The Extrinsic and Intrinsic Factors • Elderly: The mean steady state Cmax was 100% higher as compared with Cmax in young subjects. • Renal Impaired Subjects: The steady state Cmax in severe renal impaired subjects was 50% higher as compared with healthy subjects. • Drug Drug Interaction: Ketoconazole increased the steady state Cmax by 60%.
Questions? • Should dose be adjusted in elderly, renal impaired subjects or when co-administered with ketoconazole? • What is the effect of increase in drug Z concentration on QT prolongation?
Exposure Response Studies • Several Phase 1 studies are pooled. • Cross over, placebo controlled • Doses included in the studies were clinical dose (X), 2X and 3X • The blood samples were collected for drug measurements. • QTs were measured.
Simulation • Assuming a logarithmic distribution, Cmax (n=2000) was simulated based on phase 1 studies. • Age effect (young vs elderly (age>65 years)) • Renal impaired study (severe renal impaired (CLcr<30 mL/min)) • ketoconazole drug drug interaction study • The QTc were predicted using simulated concentrations and the linear mixed fitted model using NONMEM.
Age vs Renal Effect on Pharmacokinetics of Drug Z • The age effect might be partially attributed by reduced renal function. • In the study, CLcr was 50% lower in elderly subjects as compared with young subjects). • The age effect would be reduced if renal function effect was corrected by dose reduction.
What would be the effect of ketoconazole in subject with severe renal impairment?
Method • Steady state Cmax in severe renal impaired subjects was simulated (n=2000). • The Cmax ratio of drug Z at presence and absence of ketoconazole was obtained from cross over study.

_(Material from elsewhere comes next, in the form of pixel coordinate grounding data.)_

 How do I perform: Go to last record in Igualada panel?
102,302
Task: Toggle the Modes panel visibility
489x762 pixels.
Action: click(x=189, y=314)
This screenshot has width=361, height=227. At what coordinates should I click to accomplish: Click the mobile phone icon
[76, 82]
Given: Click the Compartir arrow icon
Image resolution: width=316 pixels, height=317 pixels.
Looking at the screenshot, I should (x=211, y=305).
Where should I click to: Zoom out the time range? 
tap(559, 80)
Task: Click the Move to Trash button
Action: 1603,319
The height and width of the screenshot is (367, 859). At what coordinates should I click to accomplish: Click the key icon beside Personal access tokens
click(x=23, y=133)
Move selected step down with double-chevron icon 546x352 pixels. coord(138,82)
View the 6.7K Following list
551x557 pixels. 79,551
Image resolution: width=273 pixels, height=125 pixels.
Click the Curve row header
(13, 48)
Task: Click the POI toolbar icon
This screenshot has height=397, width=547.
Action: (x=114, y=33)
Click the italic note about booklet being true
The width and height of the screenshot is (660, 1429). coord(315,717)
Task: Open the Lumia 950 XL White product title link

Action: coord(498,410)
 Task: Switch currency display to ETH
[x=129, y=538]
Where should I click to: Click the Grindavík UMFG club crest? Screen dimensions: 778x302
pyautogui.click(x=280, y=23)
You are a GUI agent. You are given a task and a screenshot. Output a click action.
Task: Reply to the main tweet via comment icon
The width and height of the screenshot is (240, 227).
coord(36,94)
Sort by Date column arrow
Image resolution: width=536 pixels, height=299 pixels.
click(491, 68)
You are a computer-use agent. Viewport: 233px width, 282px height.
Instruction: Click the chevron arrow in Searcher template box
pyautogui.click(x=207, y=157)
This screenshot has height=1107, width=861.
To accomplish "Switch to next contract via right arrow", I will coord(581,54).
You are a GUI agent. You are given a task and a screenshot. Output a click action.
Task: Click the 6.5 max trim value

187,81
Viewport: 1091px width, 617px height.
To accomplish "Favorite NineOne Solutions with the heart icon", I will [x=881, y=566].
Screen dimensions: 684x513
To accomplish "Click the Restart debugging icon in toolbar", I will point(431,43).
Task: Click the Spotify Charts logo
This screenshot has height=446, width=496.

The ratio ranged from 1 to 4 (n=10). • The combined effect for both factors was simulated by randomly multiplying the Cmax from step 1 and the ratio from step 2.
Conclusion • The increase of concentrations by age, severe renal function and co-administration with ketoconazole resulted in increased number of subjects with QTc longer than 40 ms. • The effect is more significant when two factors are combined.
Recommendation • Considering the nature of adverse event (QT prolongation). • A dose reduction was recommended in severe renal impaired subjects. • A dose reduction was recommended when Drug Z is co-administered with ketoconazole.